Extract>
· · ·

10. It is not disputed that on 30th August 2016 this court issued orders staying the decision of the respondents as per the Judicial Review orders which were intended in the 9 prayers namely:
i. The decision purporting to vary Mr Sajjad Ahmad’s pass under Rules 26(3) of the Kenya Citizenships and Immigration Regulations, 2012 signified by the 1st respondent’s embossment dated 6th May 2016 on Mr Sajjad’s passport No. FF 1150882;
ii. The 1st respondent’s decision placing Sajjad Ahmad on the immigration watch list communicated to the applicant verbally sometimes in July 2016.
iii. The decision of the 2nd respondent to return to the 1st respondent for his review and recommendations;
iv. Removal of Mr Sajjad Ahmad from its immigration “watchlist.”
v. To allow the applicant’s appeal dated 16th June 2016 for class G permit on behalf of Mr Sajjad Ahmad.
vi. To discharge its mandate and impartially consider the applicant’s application dated 16th June 2016 for class-G permit on behalf of Mr Sajjad Ahmad, independent of the recommendations of the 1st applicant.
vii. From arbitrarily arresting detaining, harassing and or deporting Mr Sajjad Ahmad or in any manner whatsoever curtailing/ impending Mr Sajjad’s Ahmad’s liberty/freedom of movement with regard to the matters herein.

· · ·

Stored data
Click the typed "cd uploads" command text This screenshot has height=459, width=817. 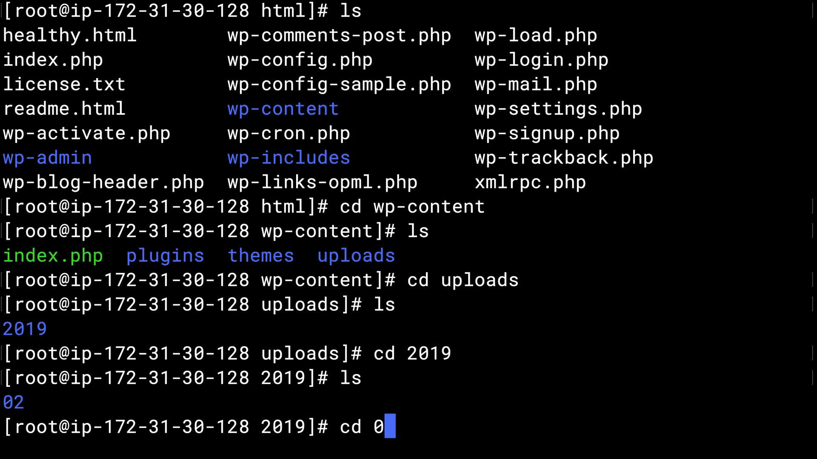[x=463, y=280]
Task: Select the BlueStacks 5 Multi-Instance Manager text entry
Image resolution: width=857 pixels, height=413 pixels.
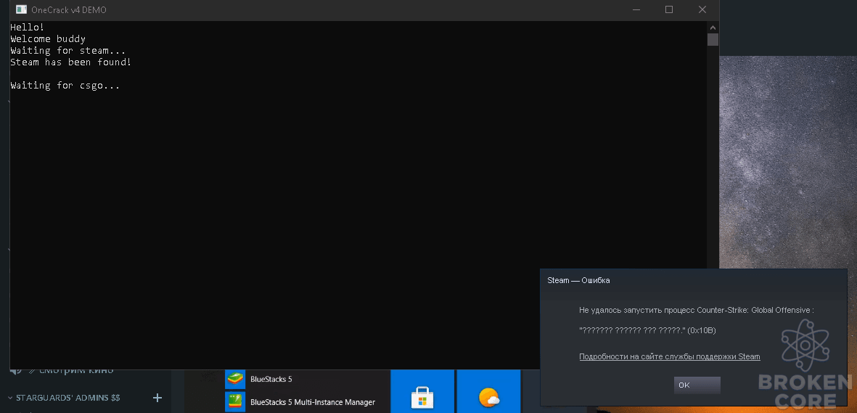Action: coord(313,402)
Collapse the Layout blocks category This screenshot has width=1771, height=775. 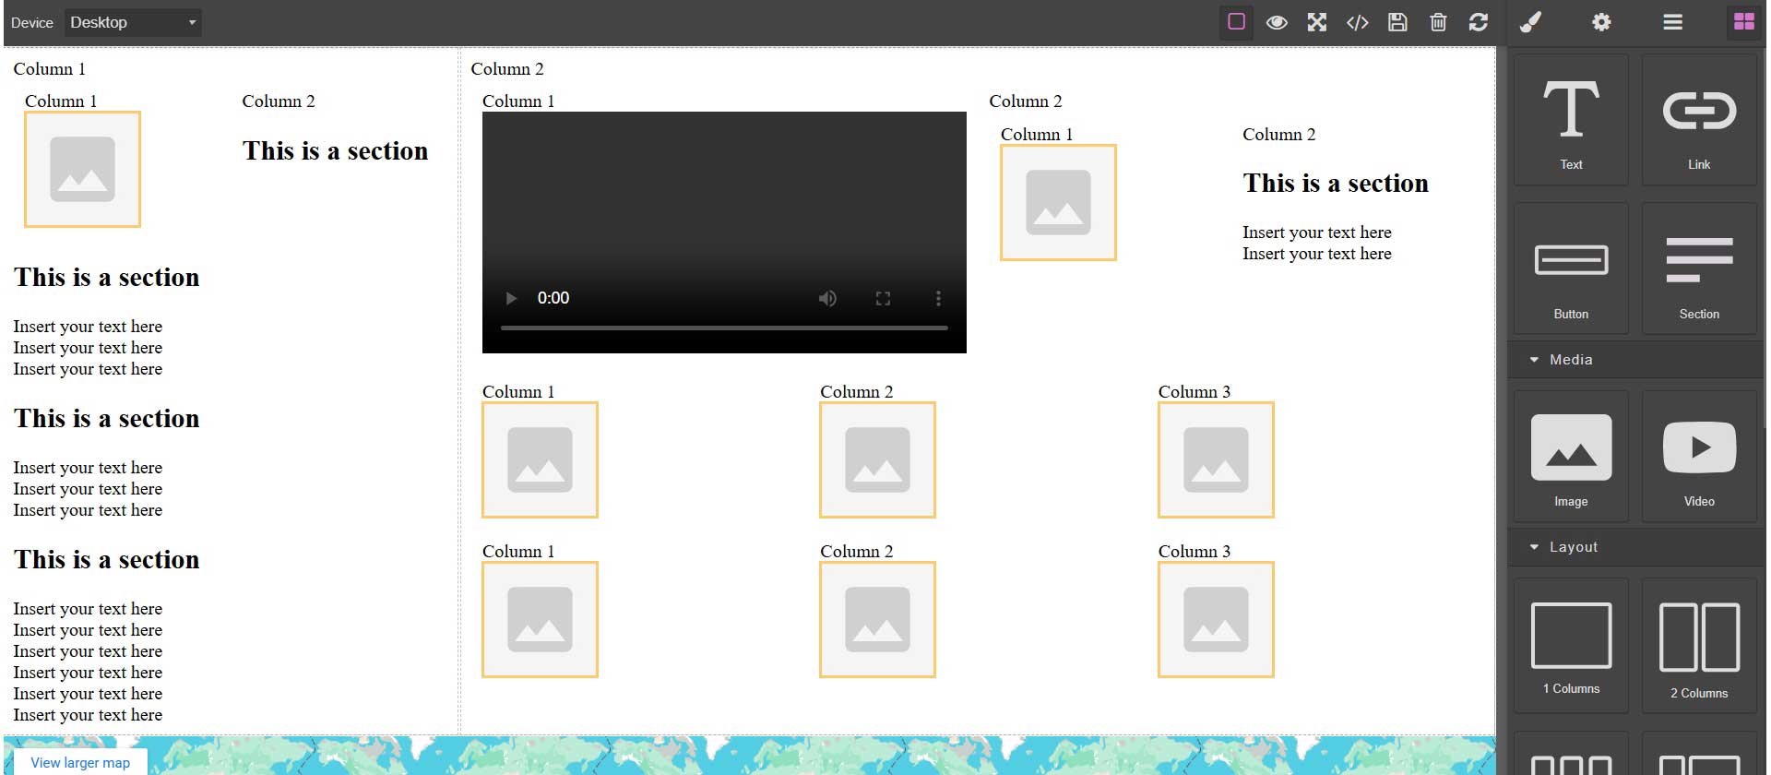tap(1573, 547)
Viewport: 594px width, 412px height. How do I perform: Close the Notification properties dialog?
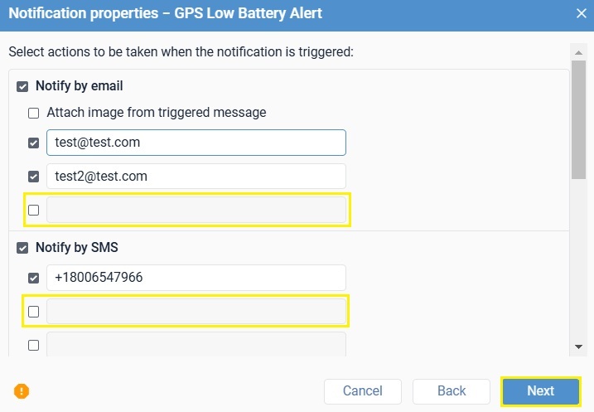click(x=581, y=13)
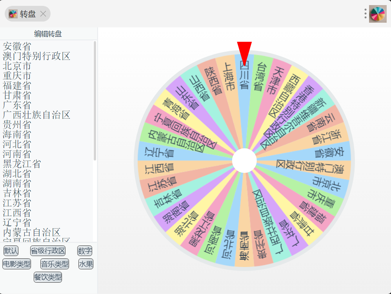Select the 音乐类型 preset button

(55, 264)
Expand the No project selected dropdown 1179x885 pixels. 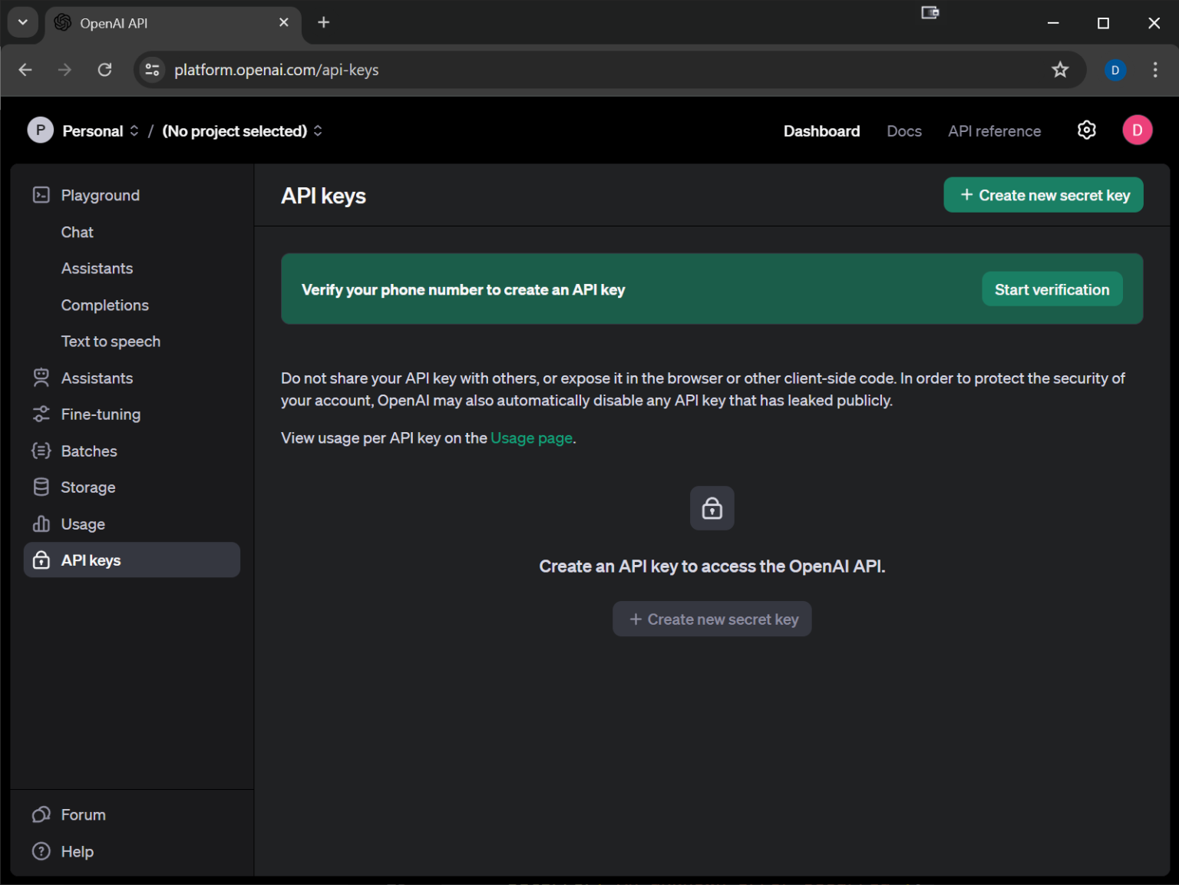(x=242, y=131)
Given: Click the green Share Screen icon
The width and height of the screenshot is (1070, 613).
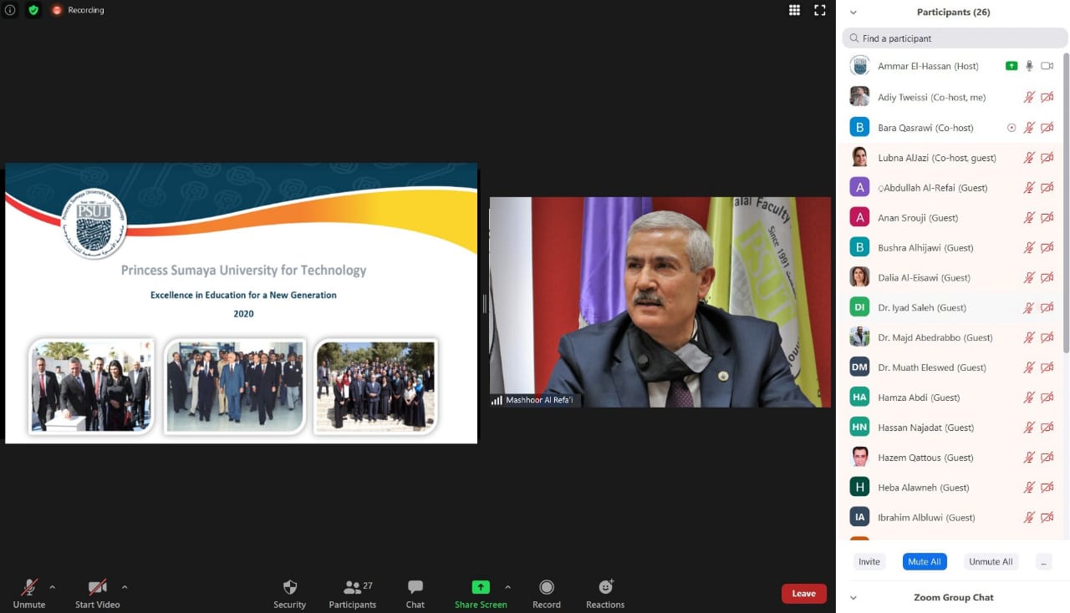Looking at the screenshot, I should click(x=481, y=588).
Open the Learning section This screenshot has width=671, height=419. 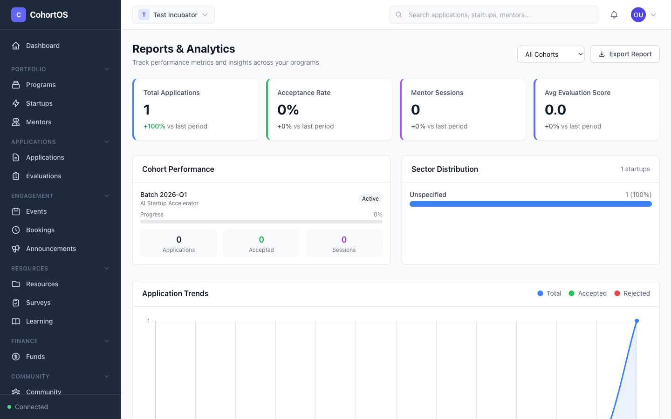[x=39, y=321]
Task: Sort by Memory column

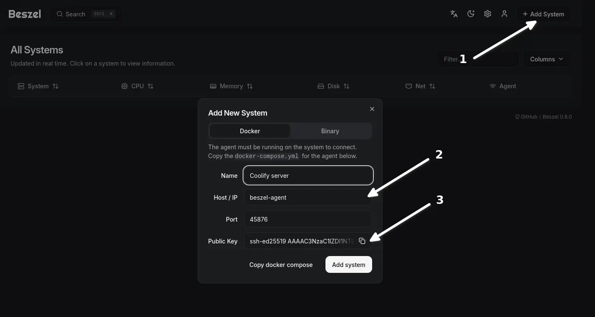Action: pyautogui.click(x=231, y=86)
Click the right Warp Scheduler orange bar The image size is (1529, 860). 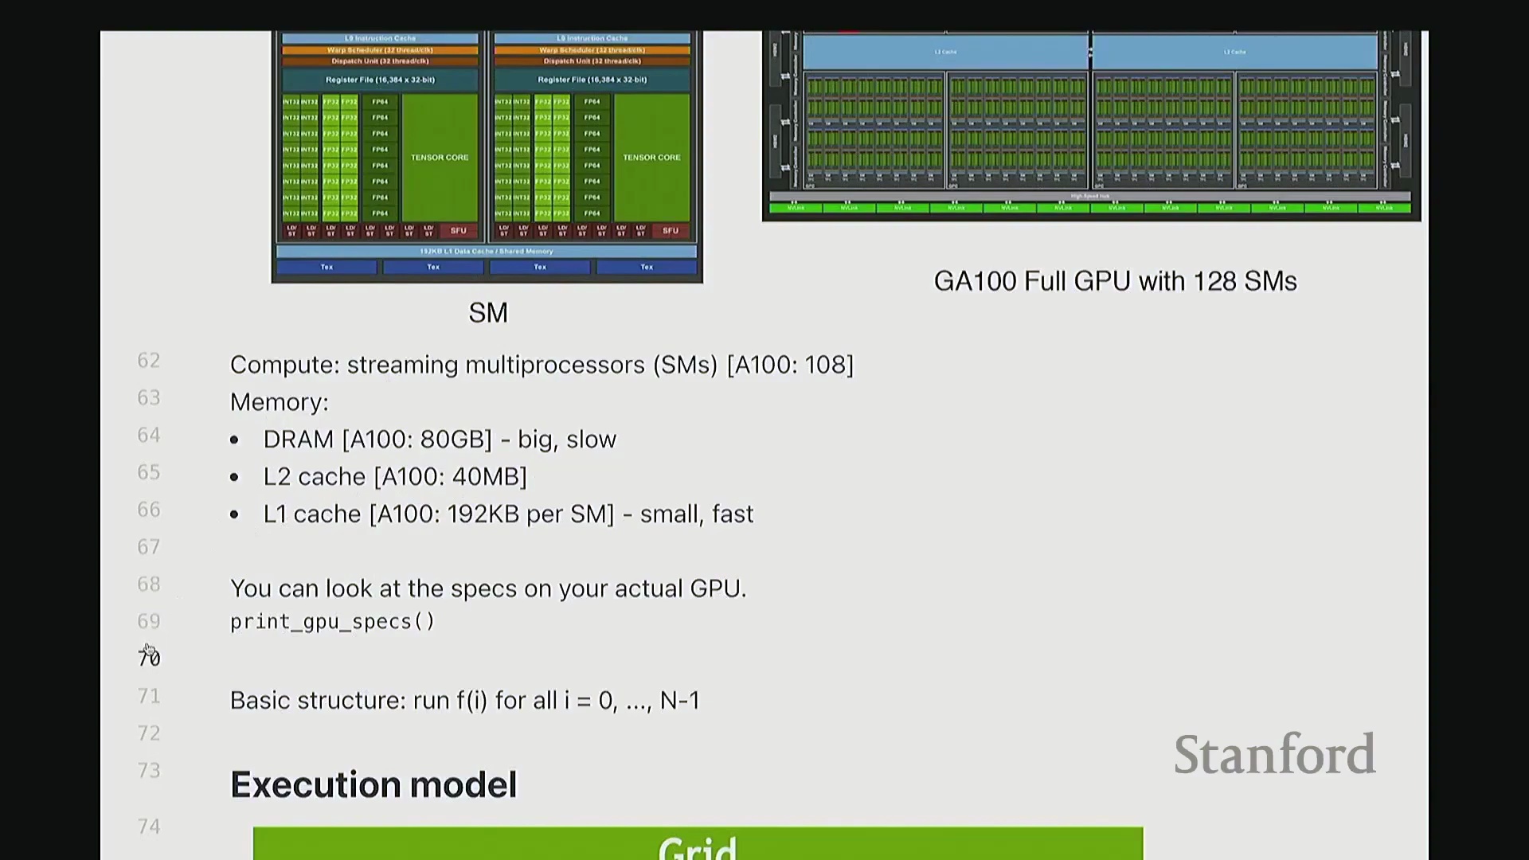coord(592,50)
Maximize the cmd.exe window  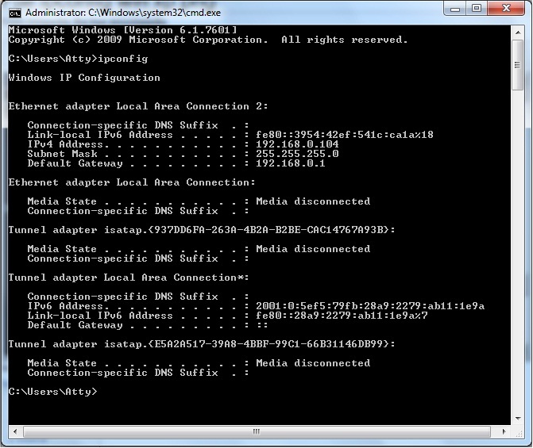[477, 9]
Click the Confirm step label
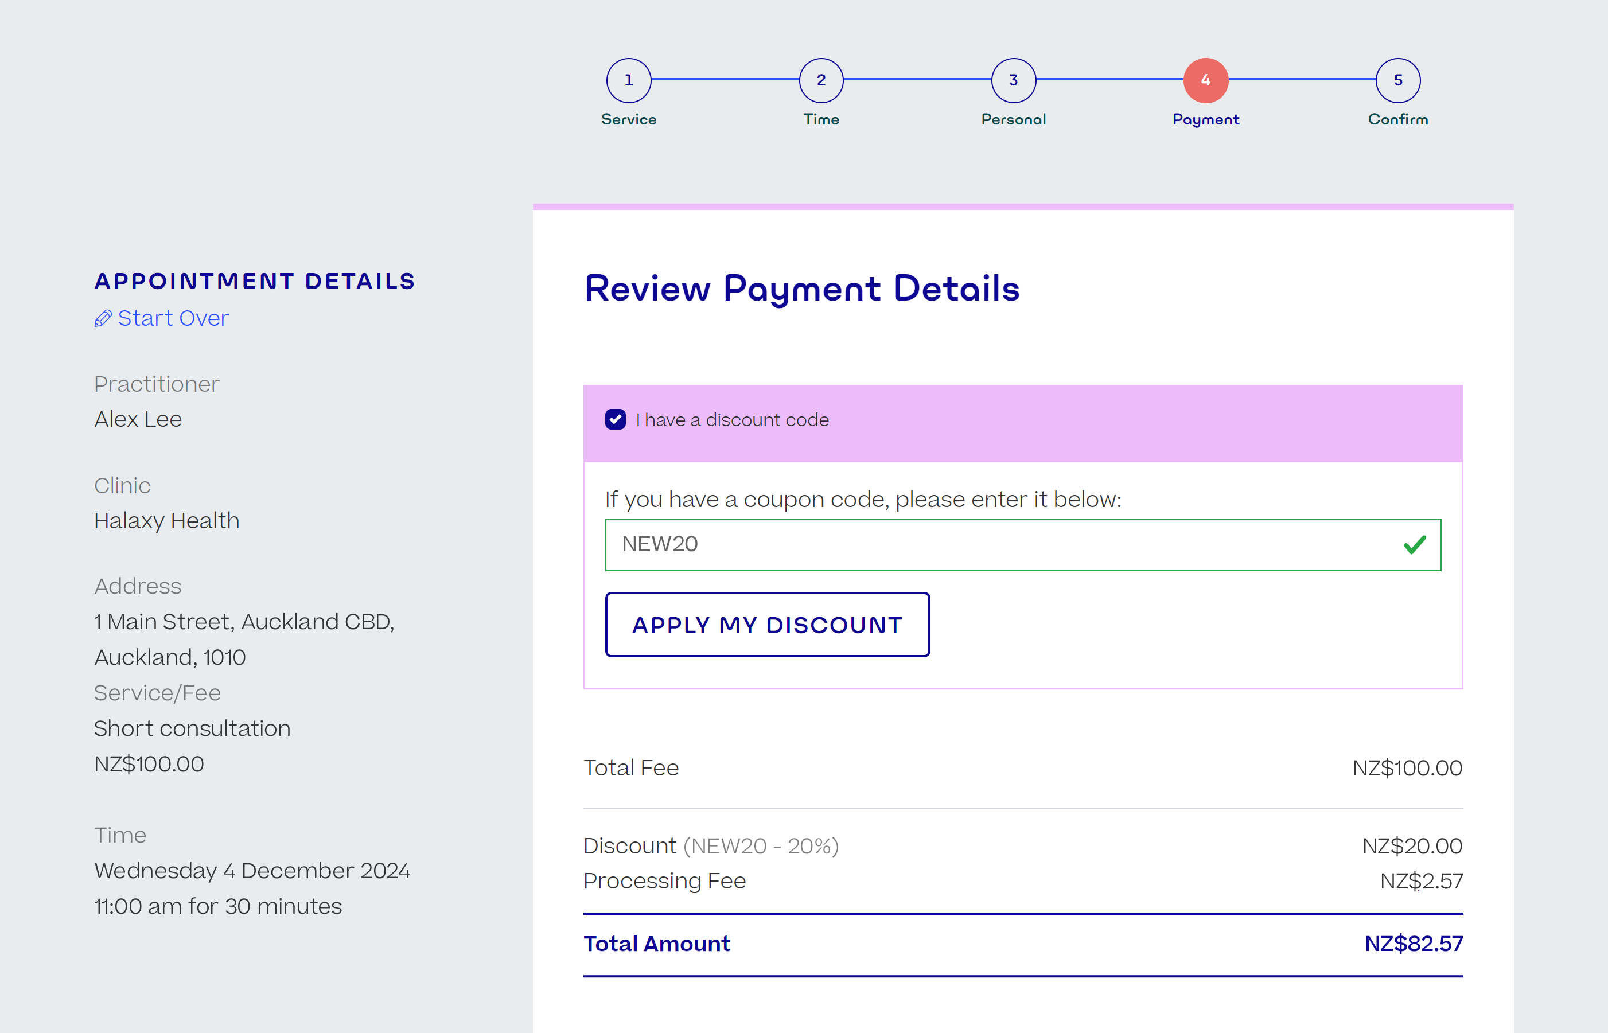The width and height of the screenshot is (1608, 1033). (1397, 119)
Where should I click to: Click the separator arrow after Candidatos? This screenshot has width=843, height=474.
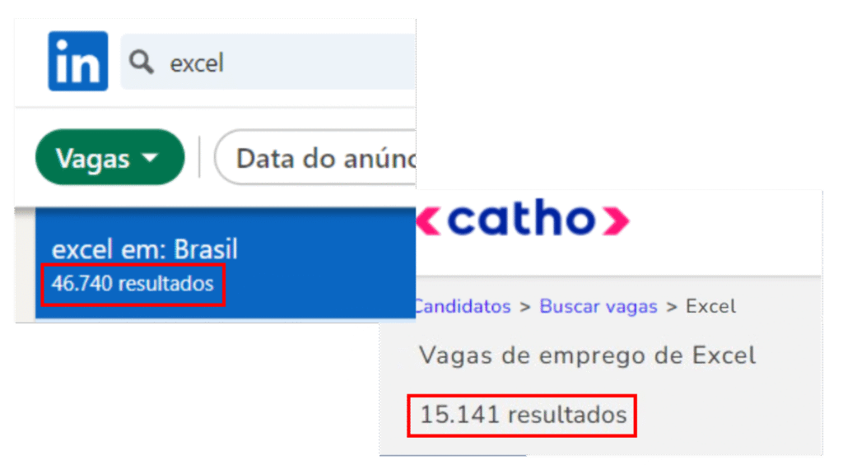525,308
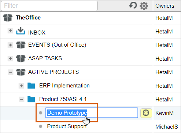Open the settings gear icon
The height and width of the screenshot is (133, 181).
[144, 6]
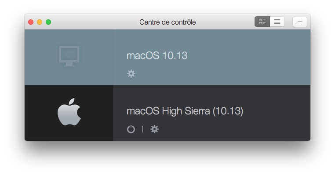Switch to the compact list view
The width and height of the screenshot is (335, 176).
pyautogui.click(x=277, y=22)
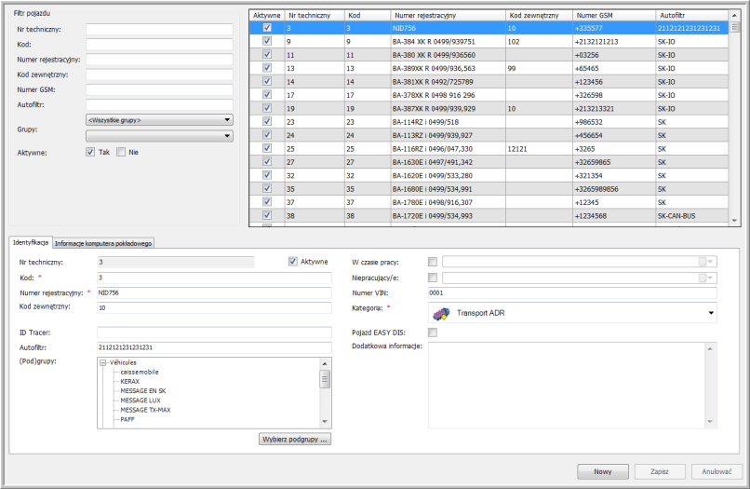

· · ·

Requirements>
**a)** Identify each line in the entries that contains the word "Task" and copy those lines out. Matching is case-sensitive.
**b)** Pick up the court ruling excerpt on the judicial review orders and continue writing from where it stops.

Answers in order>
**a)**
Task: Select the BlueStacks 5 Multi-Instance Manager text entry
Task: Sort by Memory column

**b)**
viii. Declaration that the rejection of the applicants application for class- G work permit on behalf of Mr Sajjad Ahmad due to failure by the applicant to disclose a previous application; Confiscating Mr Sajjad Ahmad’s passport No. FF1150882 and varying his pass thereby causing Mr Sajjad Ahmad’s unfair removal from the country, and placing him on the immigration watch list and refusal to promptly consider his appeal for class G work permit on his behalf are a breach of the applicant’s rights to fair administrative action, freedom and security of the Interested Party’s person, right to freedom of movement and right to secure protection of the law;
ix. A declaration that the variation of the Interested Party’s pass before expiry and his consequent removal from the country without any lawful reasons/cause, and without a formal process and or notice as contemplated under Rule 26 (3) of the KCI Regulations 2012 was a violation of the Interested Party’s rights and fundamental freedoms.
11. The question for determination is whether the respondents are in contempt of court orders made on 30th August 2016 and whether they should be punished for such contempt.
12. Contempt is defined by Black’s Law Dictionary Ninth Edition as:
“ Conduct that defies the authority or dignity of a court. Because such conduct interferes with the administration of justice, it is punishable usually by fine or imprisonment.”
13. It is trite that all persons are subject to the law. In Teachers Service Commission V Kenya National Union of Teachers & 2 Others [2013] e KLR, Ndolo J observed that.
“ the reason why courts will punish for contempt of court then is to safeguard the rule of law which is fundamental in the administration of justice. It has nothing to do with the integrity of justice. It has nothing to do with the integrity of the judiciary or the court or even the personal ego of the presiding judge. Neither is it about ………..the applicant who moves the court by taking out contempt proceedings. It is about preserving and safeguarding the rule of law.”
14. This court is in total agreement with the above persuasive observation by my sister judge of the Employment and Labour Relations Court and add that courts of law are vested with the power to punish for contempt of court in order to safeguard the rule of law in the administration of justice and in order to maintain the supremacy of the law and respect for law and order in our society.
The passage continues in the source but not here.